** start of Provided data **

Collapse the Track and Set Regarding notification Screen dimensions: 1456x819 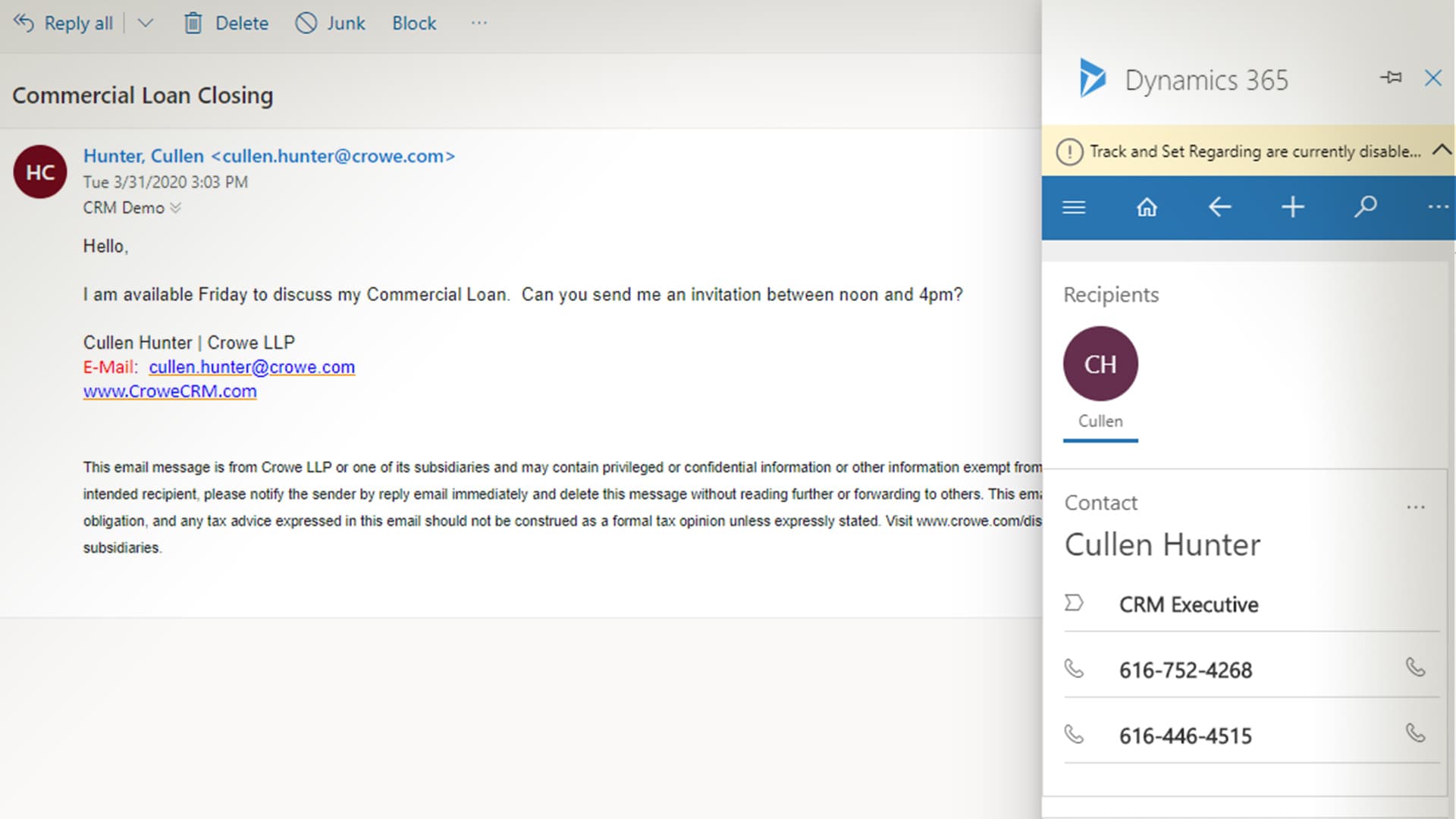(1441, 150)
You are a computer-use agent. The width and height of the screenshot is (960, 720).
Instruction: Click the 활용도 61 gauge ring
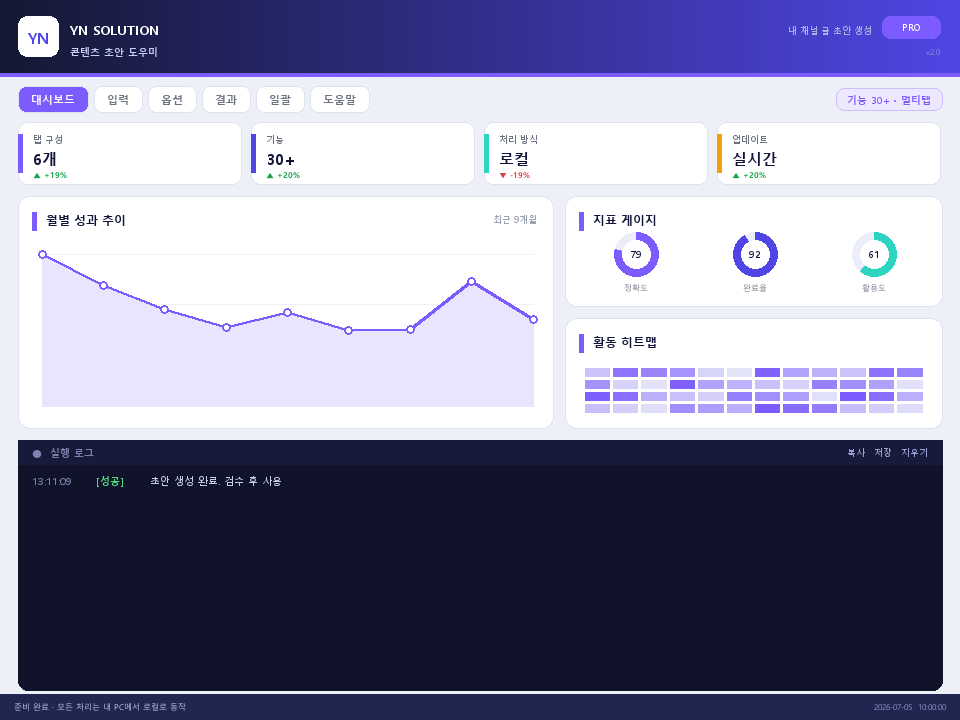click(x=874, y=255)
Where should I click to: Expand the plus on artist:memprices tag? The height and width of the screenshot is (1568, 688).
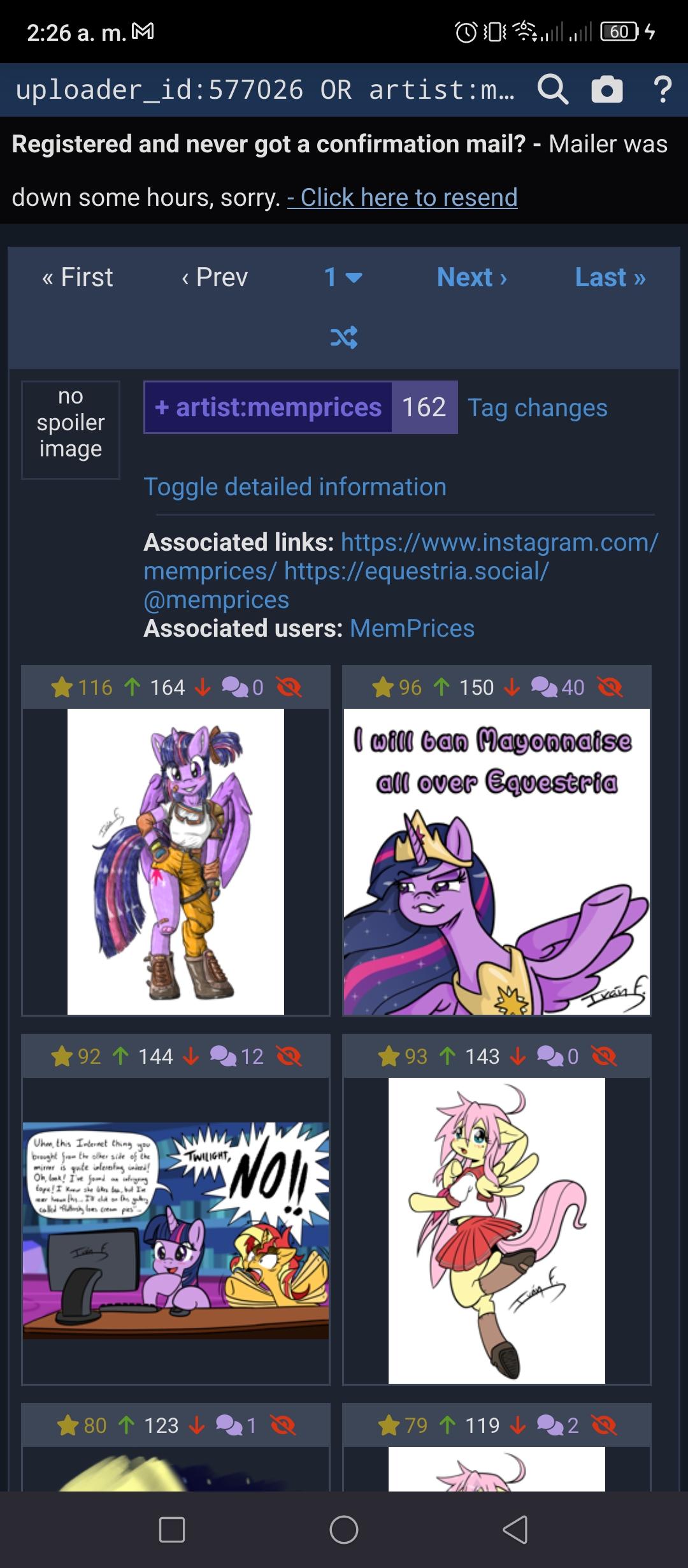pos(162,407)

** end of Provided data **

Prompt: Retype the rows from the line containing "Where should I" through the end of the rows, both included, exactly as they appear. Leave out the pictures.

Output for this exercise:
Where should I click to: Expand the plus on artist:memprices tag? The height and width of the screenshot is (1568, 688).
pos(162,407)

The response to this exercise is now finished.